=== Section Start ===

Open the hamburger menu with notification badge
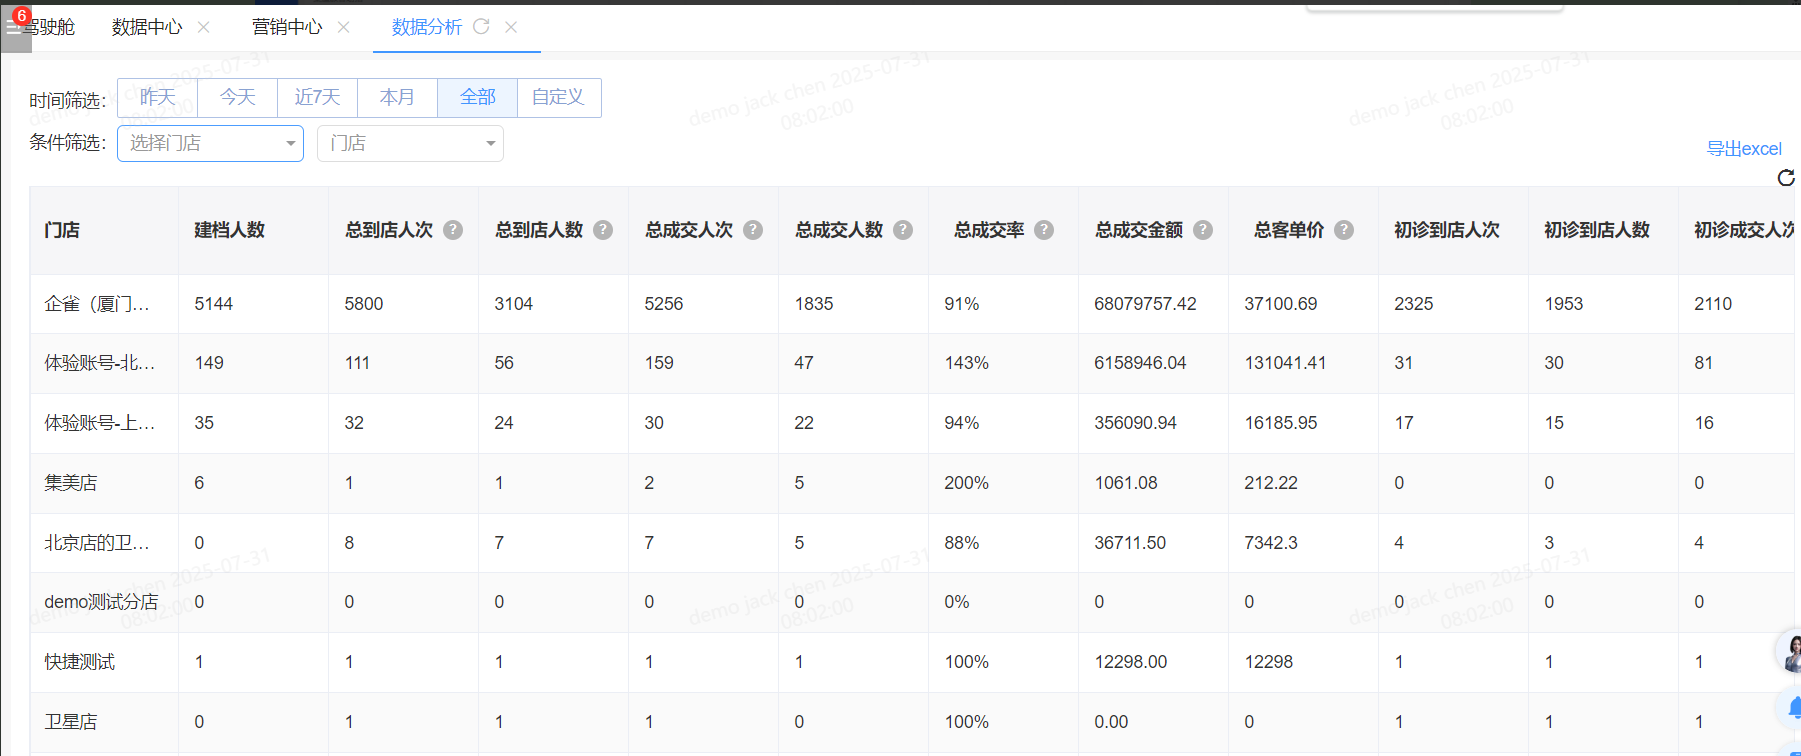This screenshot has height=756, width=1801. [x=15, y=27]
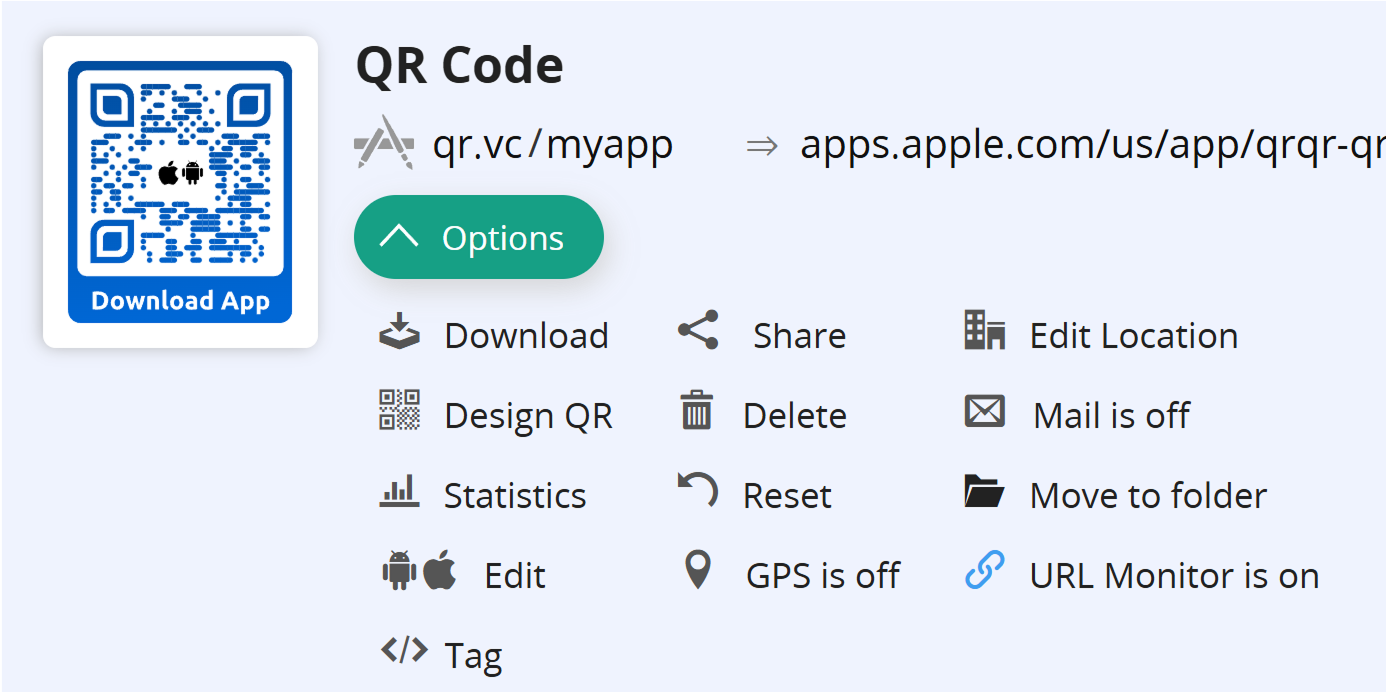Open the qr.vc/myapp short link
The image size is (1386, 692).
(x=553, y=144)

=== Section End ===

** Task prompt **
The records are to be returned word for word, without any of their pictures.

** Response **
Open the hamburger menu with notification badge
This screenshot has height=756, width=1801. [x=15, y=27]
Open the qr.vc/myapp short link
The image size is (1386, 692).
(x=553, y=144)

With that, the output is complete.